CD19靶向CAR-T治疗复发/难治性弥漫大B细胞淋巴瘤疗效和安全性的Meta分析

Efficacy and safety of CD19-targeted CAR-T therapy for relapsed/refractory diffuse large B-cell lymphoma:a meta-analysis

目的探讨CD19靶向嵌合抗原受体T细胞(CAR-T)治疗复发/难治性弥漫大B细胞淋巴瘤(R/R DLBCL)的疗效及其不良反应,为更加合理、高效地应用CAR-T提供循证依据。方法检索PubMed、Embase、Cochrane、ClinicalTrials.gov、中国知网、万方数据库、维普网并筛选从建库至2022年4月公开发表的CD19靶向CAR-T治疗R/R DLBCL的文献。以客观缓解率(ORR)、完全缓解率(CRR)和不良反应发生率作为结局指标,根据CAR-T细胞共刺激因子及研究类型的不同进行亚组分析,采用R 4.1.2软件进行Meta分析、敏感性分析和发表偏倚分析。结果共筛选出11篇文献,共计1466名患者。CD19靶向CAR-T细胞治疗R/R DLBCL的ORR为72.1%(95%CI:62.3%~81.9%),CRR为50.8%(95%CI:41.1%~60.5%),细胞因子释放综合征(CRS)发生率为77.5%(95%CI:65.6%~89.4%),神经毒性发生率为41.4%(95%CI:26.8%~56.1%)。亚组分析结果显示:共刺激因子CD28亚组患者的ORR、CRR、CRS发生率及神经毒性发生率均高于4-1BB亚组,观察性试验亚组患者的ORR、CRR、CRS发生率及神经毒性发生率均高于干预性试验亚组。结论CD19靶向CAR-T治疗R/R DLBCL具有较高的ORR、CRR,同时也具有较高的不良反应发生率。

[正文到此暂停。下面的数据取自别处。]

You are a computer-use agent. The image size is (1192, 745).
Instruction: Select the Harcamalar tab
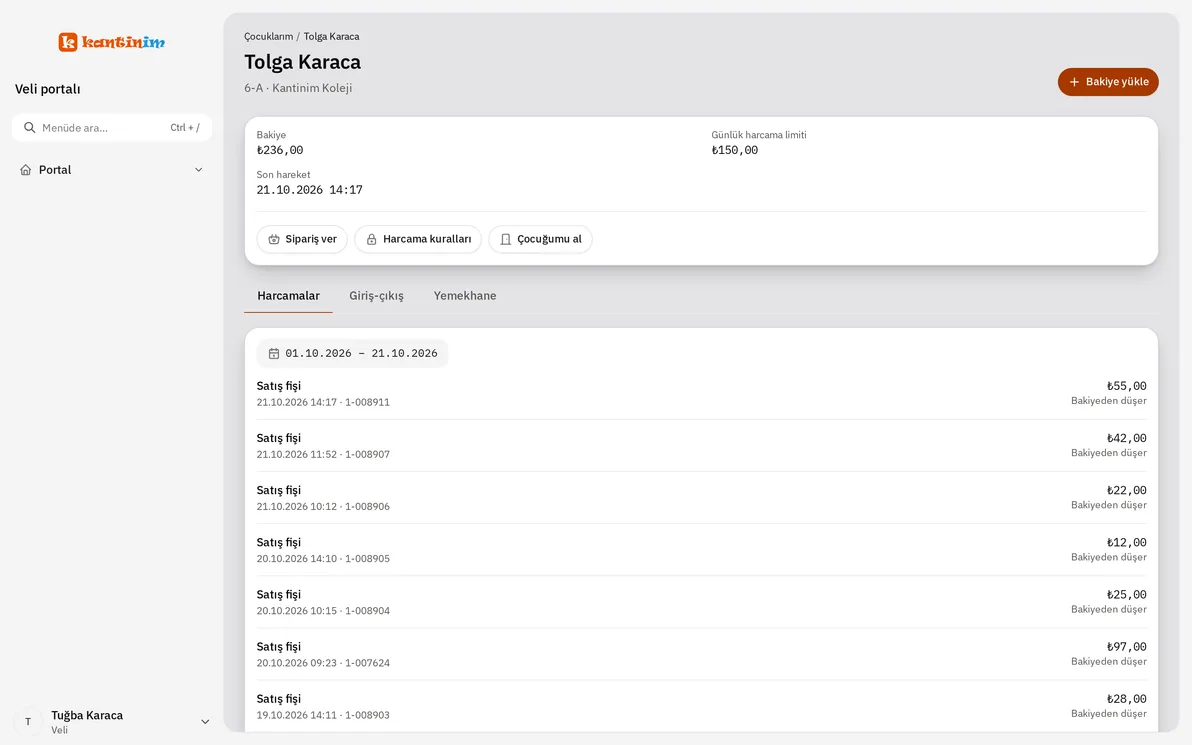288,296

共刺激因子CD28亚组患者与4-1BB亚组相比,有更高的ORR、CRR、CRS发生率和神经毒性发生率。

OBJECTIVE To investigate the efficacy and adverse reaction of CD19-targeted chimeric antigen receptor T cells(CAR-T)in the treatment of relapsed/refractory diffuse large B-cell lymphoma(R/R DLBCL),so as to provide an evidence-based basis for more reasonable and efficient application of CAR-T.METHODS Retrieved from PubMed,Embase,Cochrane,ClinicalTrials.gov,CNKI,Wanfang,VIP database,the literature about CD19 targeted CAR-T in the treatment of R/R DLBCL that were published from the inception to April 2022 were screened.Taking objective remission rate(ORR),complete remission rate(CRR)and incidence of adverse reactions as outcome indicators,subgroup analysis was performed according to the costimulatory factor of CAR-T and the different types of research.R 4.1.2 software was used for meta-analysis,sensitivity analysis and publication bias analysis.RESULTS A total of 11 pieces of literature were screened,involving 1466 patients.The ORR of CD-19 targeted CAR-T cells in the treatment of R/R DLBCL was 72.1%(95%CI:62.3%-81.9%),the CRR was 50.8%(95%CI:41.1%-60.5%),the incidence of cytokine release syndrome(CRS)was 77.5%(95%CI:65.6%-89.4%),the incidence of neurotoxicity was 41.4%(95%CI:26.8%-56.1%).Results of subgroup analysis showed that the incidence of ORR,CRR,CRS and neurotoxicity in costimulatory factor CD28 subgroup were higher than those in 4-1BB subgroup.The incidence of ORR,CRR,CRS and neurotoxicity in the observational experimental subgroup were higher than those in the intervention experimental subgroup.CONCLUSIONS CD19 targeted CAR-T has high ORR and CRR for R/R DLBCL,as well as higher incidence of adverse reactions.Co-stimulatory factor CD28 has higher ORR,CRR,CRS incidence and neurotoxicity incidence than 4-1BB.